In analysis of “females only” data, in all permutation models of method, season, wing length and ovarian category predictor variables, only the ovarian age category variable showed significant influence on prevalence of trypanosomes (p = 0.030). No variable showed significant influence on prevalence in all permutation models when the “males-only” data was analyzed using the same predictors as for “females only” data - ovarian category variable was replaced by the wing fray variable in males-only data analysis.
Results of the likelihood ratio test carried out on permutation models for the whole data set showed that the sex and wing length variables together significantly improved the fit on the data set (p = 0.024) from the AIC = 2104.4 for the model without the two variables to the AIC = 2100.9 for the model with the two variables – the full model (Table 3). However, this was not the case on similar tests carried out on fly round-only, females-only and males only data sets.

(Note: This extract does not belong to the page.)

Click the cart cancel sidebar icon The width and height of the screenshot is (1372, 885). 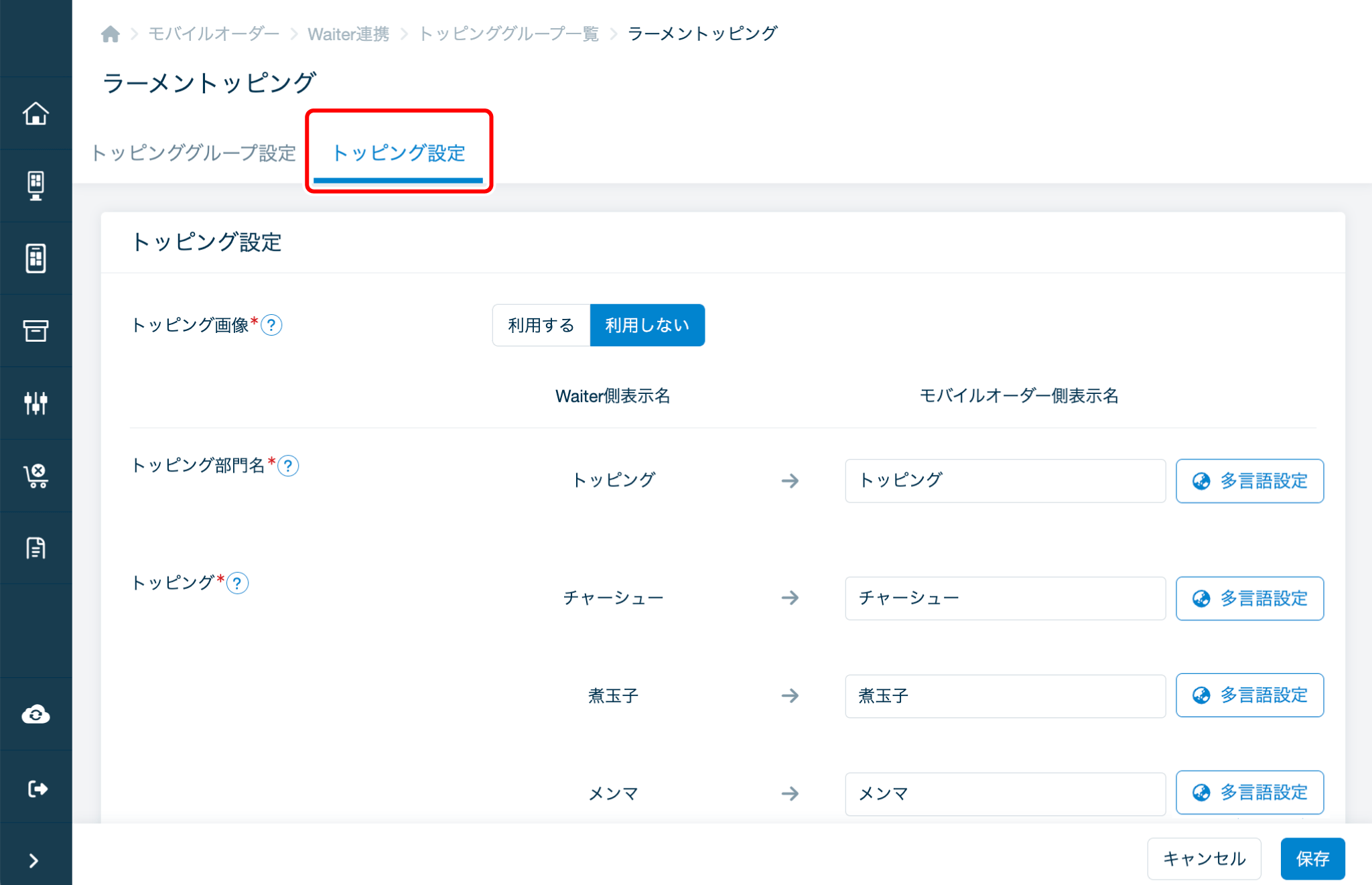[x=36, y=476]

For the whole data set, the model with the lowest AIC = 2095.3 was the one where the sex variable was the only predictor variable (showed significant influence, p = 0.011), followed by the one where the sex and the wing length variables were the only predictors (AIC = 2097.0 – showed no significant influence, p = 0.077 and 0.580, respectively). The model with the sex variable (no wing length variable) among the predictors, model 1b, fitted the data better (AIC = 2099.7) than the one with wing length variable (and no sex variable) among the predictors, model 1c (AIC = 2101.8). When the one-method data sets were analyzed, fly round and traps, the model with the sex variable as the only predictor had the lowest AIC for both methods, 1860.6 and 245.2, respectively.Variable inflation factor
Results of tests for multicollinearity on full models of all data sets showed that all variable inflation factors (VIF) were less than 5 (Table 4). Wing length variable from whole data set, had the highest VIF of 1.80 and season variable from fly round-only data set had the lowest (1.01).
Principal component analysis
Results of the principal component analysis showed that the wing length variable contributed the highest variance to the first principal component (PC1). However, it was observed that the wing length variable did so, only in data sets where, except for the trap-only data set, the variable “method” was among those used in the analysis (Table 5). These data sets included whole, females-only and males-only data sets, 39.15%, 37.79%, 33.09%, respectively. In analysis of the one-method data sets in which both sex data were included, the wing length variable contributed the highest variance (33.22%) to the first PC1 for the trap data set while the sex variable contributed the highest variance (45.76% - almost equal to that for the wing length variable (45.70%)) for the fly round data set. In analyses of the one-sex data sets from one method, the site variable, contributed the highest variance to the first PC1 for both methods data sets, except for males-only fly round data set, where the contribution was similar with that of the wing length variable.